- Exercise instructions
A. Copy the Teensy 4.0 stack-usage post word for word, starting with "It only runs" and going on through "is 'detected' by Crash.".
B. Pick up the Teensy 4.0 stack-usage post after its final sentence and keep writing it.

It only runs 1,000 calls calling calls with Code in FASTRUN and data in FASTRUN. It works and has Free/Stack space to spare [NOT], each of the 1000 deep calls use only two DWORDs on stack:
Code:
Memory Usage on Teensy 4.0:
  FLASH: code:405084, data:23984, headers:9200   free for files:1593348
   RAM1: variables:35264, code:400280, padding:25704   free for local variables:63040
   RAM2: variables:12416  free for malloc/new:511872

Using that And Adding some recursive code to calc Factorial of an ever increasing value, with some abusive "filler" stack usage { perhaps calling the "ThisFunc1( 0, seePi( PI_DIGITS, szPi ), &sumPi60dig );" in between would show if stack corruption occurs (when ThisFunc1() does its chained calls as it has stored data compared against) before it faults as above where stack overflow is 'detected' by Crash.

- Pixel coordinate grounding data
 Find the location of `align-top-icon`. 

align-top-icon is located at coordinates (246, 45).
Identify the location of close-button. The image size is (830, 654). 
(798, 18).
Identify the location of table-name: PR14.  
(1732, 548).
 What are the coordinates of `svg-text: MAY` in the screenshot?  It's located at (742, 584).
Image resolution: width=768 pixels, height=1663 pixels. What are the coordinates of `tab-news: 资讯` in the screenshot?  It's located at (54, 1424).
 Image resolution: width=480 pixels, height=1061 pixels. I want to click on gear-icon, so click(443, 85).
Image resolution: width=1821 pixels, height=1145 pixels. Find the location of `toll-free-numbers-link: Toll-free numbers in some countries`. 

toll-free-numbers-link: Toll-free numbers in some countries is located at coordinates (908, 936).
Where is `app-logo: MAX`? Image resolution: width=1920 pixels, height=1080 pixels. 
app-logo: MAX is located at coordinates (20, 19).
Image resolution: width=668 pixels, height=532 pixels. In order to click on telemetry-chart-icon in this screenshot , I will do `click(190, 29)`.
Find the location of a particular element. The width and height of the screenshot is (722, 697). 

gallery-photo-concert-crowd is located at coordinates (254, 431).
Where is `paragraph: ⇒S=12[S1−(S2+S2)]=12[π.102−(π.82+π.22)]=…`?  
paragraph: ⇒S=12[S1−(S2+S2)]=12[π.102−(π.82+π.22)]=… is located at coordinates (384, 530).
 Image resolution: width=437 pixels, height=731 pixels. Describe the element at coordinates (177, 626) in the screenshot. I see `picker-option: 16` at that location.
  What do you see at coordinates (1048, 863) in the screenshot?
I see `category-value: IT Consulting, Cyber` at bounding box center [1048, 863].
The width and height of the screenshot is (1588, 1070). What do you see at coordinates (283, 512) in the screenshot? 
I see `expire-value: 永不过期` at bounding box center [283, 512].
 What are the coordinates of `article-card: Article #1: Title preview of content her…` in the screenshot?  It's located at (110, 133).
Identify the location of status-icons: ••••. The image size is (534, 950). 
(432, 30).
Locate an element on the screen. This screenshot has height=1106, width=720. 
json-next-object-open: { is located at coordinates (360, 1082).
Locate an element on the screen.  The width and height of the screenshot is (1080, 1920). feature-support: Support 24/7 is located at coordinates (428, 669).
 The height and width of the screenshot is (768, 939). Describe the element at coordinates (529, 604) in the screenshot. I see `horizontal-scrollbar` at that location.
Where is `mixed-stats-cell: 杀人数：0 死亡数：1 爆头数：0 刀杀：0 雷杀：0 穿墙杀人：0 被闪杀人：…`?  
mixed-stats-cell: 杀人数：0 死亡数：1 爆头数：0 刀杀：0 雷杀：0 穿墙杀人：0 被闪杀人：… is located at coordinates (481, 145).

- Your responses
A.
It only runs 1,000 calls calling calls with Code in FASTRUN and data in FASTRUN. It works and has Free/Stack space to spare [NOT], each of the 1000 deep calls use only two DWORDs on stack:
Code:
Memory Usage on Teensy 4.0:
  FLASH: code:405084, data:23984, headers:9200   free for files:1593348
   RAM1: variables:35264, code:400280, padding:25704   free for local variables:63040
   RAM2: variables:12416  free for malloc/new:511872

Using that And Adding some recursive code to calc Factorial of an ever increasing value, with some abusive "filler" stack usage { perhaps calling the "ThisFunc1( 0, seePi( PI_DIGITS, szPi ), &sumPi60dig );" in between would show if stack corruption occurs (when ThisFunc1() does its chained calls as it has stored data compared against) before it faults as above where stack overflow is 'detected' by Crash.

B.
To expand on this simple test program, here is a slightly longer version which actually sweeps through reading throughout the memory. Just in case anyone suspects the small program doesn't crash only because it never accesses all of the large ITCM.

Code:
FASTRUN const uint8_t buf[465000] = {} ;

void setup() {
  Serial.begin(9600);
  while (!Serial) ; // wait for serial monitor
  Serial.println("hello world");
  uint8_t c = *(volatile uint8_t *)buf;
  Serial.println(c);
}

void loop() {
  static uint32_t index = 0;
  index = (index + 85237) % sizeof(buf);
  Serial.print("buf[");
  Serial.print(index);
  Serial.print("] = ");
  uint8_t c = *(volatile uint8_t *)(buf + index);
  Serial.println(c);
  delay(50);
}

I remember a few years ago, @Frank B, @defragster and @KurtE was playing with getting more size: https://forum.pjrc.com/threads/5732...ons?p=227539&highlight=OCRAM_START#post227539

If I change your code as a test to add in the code posted in that thread
Code:
/*
  (c) Frank B, 2020
  License: MIT
  Please keep this info.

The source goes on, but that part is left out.